Fitzgerald had a close relationship with Maxwell Perkins. The correspondence between the two men reveals a great deal about the inception, composition, revision, and publication of The Great Gatsby. Fitzgerald relied on Perkins for professional advice; he also valued the editor's critiques of his manuscripts, especially in matters of structure and characterization. In the letters written during the composition and revision of The Great Gatsby, we can see Perkins's influence on the novel, especially on the manner in which Jay Gatsby's past is revealed. Particularly important here is the November 20, 1924, letter from Perkins to Fitzgerald. In this letter Perkins confesses to Fitzgerald that, for him, 'Gatsby is somewhat vague.' Perkins continues: 'The reader's eyes can never quite focus upon him, his outlines are dim.' Part of the problem for Perkins was that in the early version of the novel he was reading, the details of Gatsby's past were not revealed until very nearly the end of the book. Perkins urged Fitzgerald to drop hints about Gatsby's past life earlier in the narrative, with 'phrases, and possibly incidents, little touches of various kinds, that would suggest that he was in some active way mysteriously engaged.' Fitzgerald took this advice, along with other suggestions in the letter, and put his novel through a major revision in galley proofs, giving us the text that we know today. In this revised version we learn much earlier about Jay Gatsby's past, with further detail revealed as the narrative unfolds.

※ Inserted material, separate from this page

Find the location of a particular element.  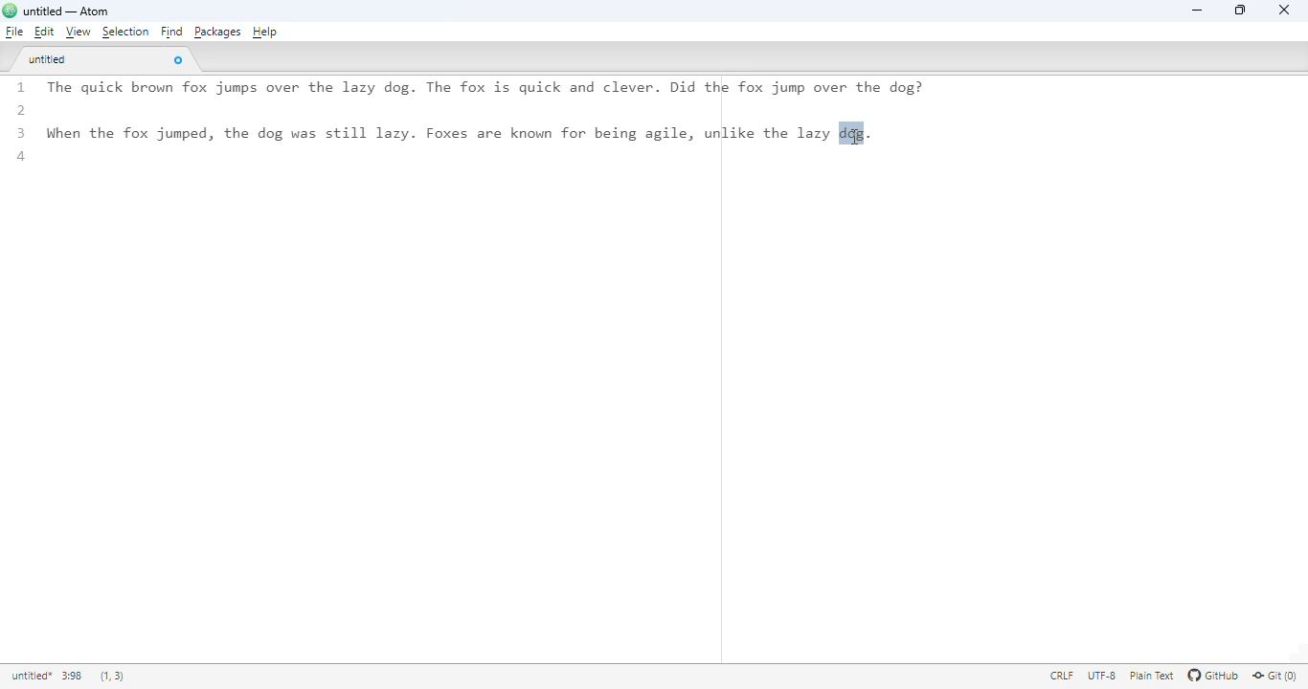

The Great Gatsby is Fitzgerald's masterpiece. The period of its composition was his finest hour: inspiration, talent, self-discipline, and luck came together to magically create a novel that has an enduring hold on the popular imagination and continues to win new readers. Fitzgerald had a pitch-perfect ear for language and a gift for dialogue. Many of the passages in the novel are unforgettable: Daisy and Jordan dressed in white, floating on the sofa in Danny's sunroom; Nick's woozy with drink in Tom and Myrtle's love nest; Gatsby smiling down on his departing guests from the steps of his mansion; Nick riding with Gatsby in his gorgeous yellow car, whirling through the Valley of Ashes on the way to the glamorous streets of Manhattan. At the end of the novel Fitzgerald leaves us gazing at the green light on Daisy's dock. It shines through the night from across the bay. Readers know what the green light signifies, even if they cannot put it into words. The Great Gatsby captures something uniquely American: our hopes and fantasies, our sense of infinite possibility, our disappointment when our dreams are not fulfilled. That's quite a lot for one short novel."